***** GIVEN PASSAGE

Florida Power & Light Co. v. Allis Chalmers Corp.

Decision Date09 February 1990
Docket NumberNo. 88-5836,88-5836
Citation893 F.2d 1313
CourtU.S. Court of Appeals — Eleventh Circuit
Parties, 58 USLW 2539, 15 Fed.R.Serv.3d 1331, 20 Envtl. L. Rep. 20,523 FLORIDA POWER & LIGHT COMPANY, a Florida Corporation, Plaintiff-Appellant, v. ALLIS CHALMERS CORPORATION, Central Moloney Inc., General Electric Company, Kuhlman Electric Company, McGraw Edison, Inc., R.T.E. Corporation, Wagner Electric Inc. and Westinghouse Electric Corporation, Defendants-Appellees, Pepper's Steel & Alloys, Inc., Intervenor-Appellant, Norton Bloom, Thomas A. Curtis, William U. Payne, Flora B. Payne and Lowell Payne, Intervenors.

Norman A. Coll, Coll, Davidson, Carter, Smith, Salter & Barkett, Miami, Fla., for plaintiff-appellant.

R. Hugh Lumpkin, Keith, Mack, Lewis, Allison & Cohen, Miami, Fla., William Michael Martin, Peterson & Bernard, Ft. Lauderdale, Fla., for Pepper's Steel & Alloy's.

**********

• **WHAT YOU WILL DO**:
A – Using the case header, decide whether each statement agrees with it: (i) the appeal was heard by the Eleventh Circuit; (ii) Norman A. Coll appeared for the plaintiff-appellant; (iii) Pepper's Steel & Alloys, Inc. was one of the defendants-appellees. Answer yes or no for each and quote the deciding words.
B – Write out the case header word for word, everything from "R. Hugh Lumpkin, Keith, Mack, Lewis, Allison" down to "Steel & Alloy's.".
C – Continue the case header from the point where it ends.
The material that follows is not needed for any of the tasks.

***** DATA LINES

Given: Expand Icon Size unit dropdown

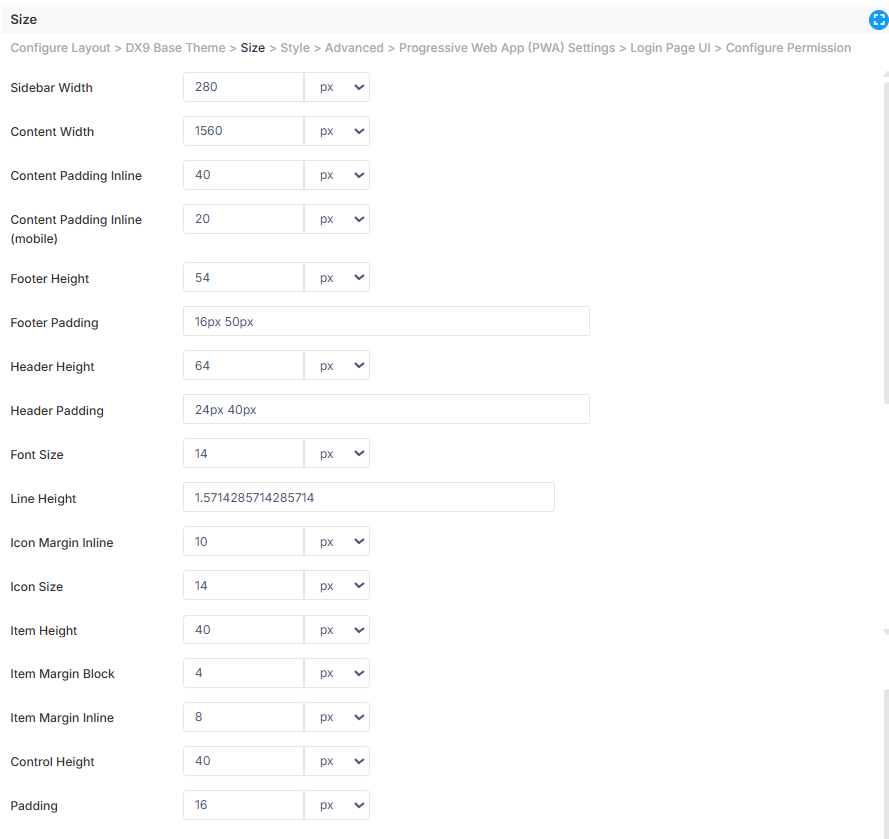Looking at the screenshot, I should (x=337, y=586).
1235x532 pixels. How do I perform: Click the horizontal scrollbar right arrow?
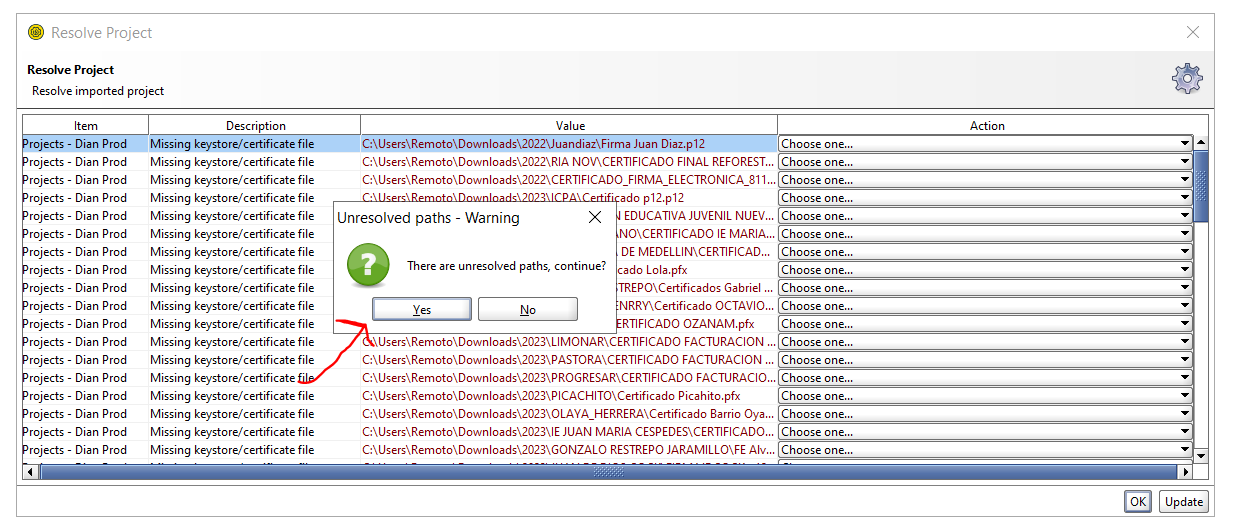tap(1187, 471)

**********

• **ANSWERS PER TASK**:
A –
(i) Yes: "U.S. Court of Appeals — Eleventh Circuit"
(ii) Yes: "Norman A. Coll, Coll, Davidson, Carter, Smith, Salter & Barkett, Miami, Fla., for plaintiff-appellant."
(iii) No: "Pepper's Steel & Alloys, Inc., Intervenor-Appellant"

B –
R. Hugh Lumpkin, Keith, Mack, Lewis, Allison & Cohen, Miami, Fla., William Michael Martin, Peterson & Bernard, Ft. Lauderdale, Fla., for Pepper's Steel & Alloy's.

C –
Stephen D. Ramsey, Sidley & Austin, Christopher L. Bell, Washington, D.C., Thomas M. Burke, Rumberger, Kirk, Caldwell, Cabaniss, Burke & Wechsler, P.A., M. Steven Smith, III, Orlando, Fla., for General Elec.

Love Phipps, Corlett, Killian, Hardeman, McIntosh & Levy, David McIntosh, Richard M. Leslie, Shutts & Bowen, Miami, Fla., for Allis Chalmers.

David A. Baker, Foley & Lardner, Orlando, Fla., for Central Moloney, Inc.

James M. Porter, Squire, Sanders & Dempsey, Miami, Fla., for McGraw Edison & Wagner Elec.

R. Benjamine Reid, Kimbrell & Hamann, Miami, Fla., for Westinghouse Elec. Corp.

Richard Fred Lewis, Magill & Lewis, Miami, Fla., for RTE Corp.

H.G. Sparrow III, Detroit, Mich., for Kuhlman.

David C. Shilton, Washington, D.C., for Amicus--U.S.

Donald W. Fowler, Spriggs & Hollingsworth, Washington, D.C., for Amicus--Plac.

Appeals from the United States District Court for the Southern District of Florida.

Before HATCHETT and EDMONDSON, Circuit Judges, DYER, Senior Circuit Judge.

HATCHETT, Circuit Judge:

In this appeal, we discuss the extent to which the manufacturer of a useful product, or any other party, may be liable, under the Comprehensive Environmental Response Compensation, and Liability Act (42 U.S.C. Sec. 9607(a)(3)), because the party "arranged for" the treatment or disposal of a hazardous substance. We affirm the district court.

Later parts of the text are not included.